Monday, November 13, 2017

Television - A Sort of Reverie

I usually like nature programs, but the one on our local PBS station the other day had its anthropomorphism on too high.  “The busy beaver hard at work”—that sort of thing.  The beaver probably doesn’t even think about one day or the next, let alone worry about some man-made idea like “work.”  On another channel I found the first Terminator movie.  It’s arguably one of the earliest blockbusters to deal with time-travel, all that going back in time from the future to the present—in this case, the yet-to-be born son of Sarah Connor sending back the man that would become his father.  

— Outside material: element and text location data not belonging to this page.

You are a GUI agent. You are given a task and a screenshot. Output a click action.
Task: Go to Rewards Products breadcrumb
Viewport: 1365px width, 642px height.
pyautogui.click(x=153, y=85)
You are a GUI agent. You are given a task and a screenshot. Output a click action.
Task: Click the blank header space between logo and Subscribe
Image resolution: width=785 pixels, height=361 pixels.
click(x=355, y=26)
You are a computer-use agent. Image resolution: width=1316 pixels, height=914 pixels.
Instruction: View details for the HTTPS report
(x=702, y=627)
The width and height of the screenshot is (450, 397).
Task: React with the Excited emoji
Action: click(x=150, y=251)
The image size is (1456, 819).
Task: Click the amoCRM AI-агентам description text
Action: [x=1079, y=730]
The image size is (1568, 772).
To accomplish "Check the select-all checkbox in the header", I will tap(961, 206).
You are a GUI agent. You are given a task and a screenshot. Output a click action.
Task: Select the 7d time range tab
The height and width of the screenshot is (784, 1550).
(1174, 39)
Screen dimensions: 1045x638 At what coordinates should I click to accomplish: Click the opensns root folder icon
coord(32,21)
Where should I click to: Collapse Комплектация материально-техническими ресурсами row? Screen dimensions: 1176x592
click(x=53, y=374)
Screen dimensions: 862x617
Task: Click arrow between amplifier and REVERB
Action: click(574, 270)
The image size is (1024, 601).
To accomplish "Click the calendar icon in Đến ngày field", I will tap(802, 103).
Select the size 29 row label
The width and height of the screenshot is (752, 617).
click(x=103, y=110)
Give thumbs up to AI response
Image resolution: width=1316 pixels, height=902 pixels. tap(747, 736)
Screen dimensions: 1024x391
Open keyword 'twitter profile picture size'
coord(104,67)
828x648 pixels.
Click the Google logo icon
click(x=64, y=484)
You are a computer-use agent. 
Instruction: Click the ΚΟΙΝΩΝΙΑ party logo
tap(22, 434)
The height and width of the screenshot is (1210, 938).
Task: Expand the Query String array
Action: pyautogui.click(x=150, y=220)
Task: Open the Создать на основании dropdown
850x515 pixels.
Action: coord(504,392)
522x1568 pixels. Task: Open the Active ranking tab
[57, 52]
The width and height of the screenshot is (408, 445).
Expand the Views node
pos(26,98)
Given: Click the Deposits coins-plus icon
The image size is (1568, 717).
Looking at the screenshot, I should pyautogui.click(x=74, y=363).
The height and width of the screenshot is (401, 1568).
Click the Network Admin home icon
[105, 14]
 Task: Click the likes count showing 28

Then I moved over to check out bits and pieces of a 60 Minutes special on its own history, a show doing a show on itself, minus the irony.  One segment involved a modern day ghost town—totally empty except for the reporter and the cameraman wandering around, obviously.  All you could hear was music blaring from loudspeakers mounted throughout the city, so the few workers there don’t go bonkers from such isolation.  Where they were, exactly, remains a mystery, as I turned over to Superman.  By this time it’s 1130pm on Sunday night—PBS usually has the World at War on, unless they’re doing a pledge drive—but there’s Vietnam footage instead.  Interesting, though it took some getting used to—my preference is black and white images from World War II.  I watched that through and got a bit sad there wasn’t any more, the announcer speaking as if history compels attention only as destruction and slaughter and, sadly, the war ended—more or less.  
 
Almost desperate for more of that, I flipped the channel to Aliens.  I’d been thinking about it, earlier, as I watched Terminator, how Sarah Connor’s personality changed in Terminator 2.  She wore a dress in the first film but in the second she’s a die-hard-core-warrior-mother-bitch.  This is certainly due to Sigourney Weaver’s  Ripley in Aliens.  You’d be hard pressed to find a warrior-mother like Ripley before 1986.  After Ripley and Connor they’re all clones—cheap television knockoffs.  It was already pretty late but I had to watch the whole film, commercials and all, for the sixth—seventh—time.  
 
Fortunately, toggling between Aliens and a made-for-television movie on another channel, about a guy who kills his wife and almost gets away with it, spared me most consumer-oriented recommendations.  It was one of those “real” story shows with the dramatized enactments they do, as if the real were only a pretext for the movie.  It even had a happy ending, what with the killer in jail.  He’s working on a law degree and has written a mystery novel.  
 
Meanwhile, Sigourney—Ripley—is taking it to those aliens, blasting the eggs, rescuing Newt, knocking the big mother alien into space and going to bed like Sleeping Beauty—but not before another commercial!  
 
When I finally went to bed my mind felt like a screen, images flashing at hyper-speed, switching back and forth, channel to channel without cease.  Suddenly a Volkswagen stopped outside my window and the movement went black.  Someone got out of the car and walked toward the house.  I listened more carefully and—thunk!  Oh, geez, it’s only my newspaper.  Usually I go out and get it if I’m awake.  I was but I didn’t.  I just left it there on the porch because it’s Monday now.  Mondays are notoriously bad news days.  The channels started flipping again, and I followed where ever they went without complaint.
       
Later in the morning, when I walked all the way down the stairs in my bath robe to get the New York Times, which is delivered seven days a week and probably wakes up everyone in my neighborhood, I wasn’t surprised.  It was a Monday, after all, and the paper was stoked with banal terror, like the “No, sorry” you might give the homeless guy asking for change.  In the evening I turned the television back on.  Arnold Schwarzenegger was fighting the predator from outer space.  I wonder why he hasn’t worked with Sigourney yet.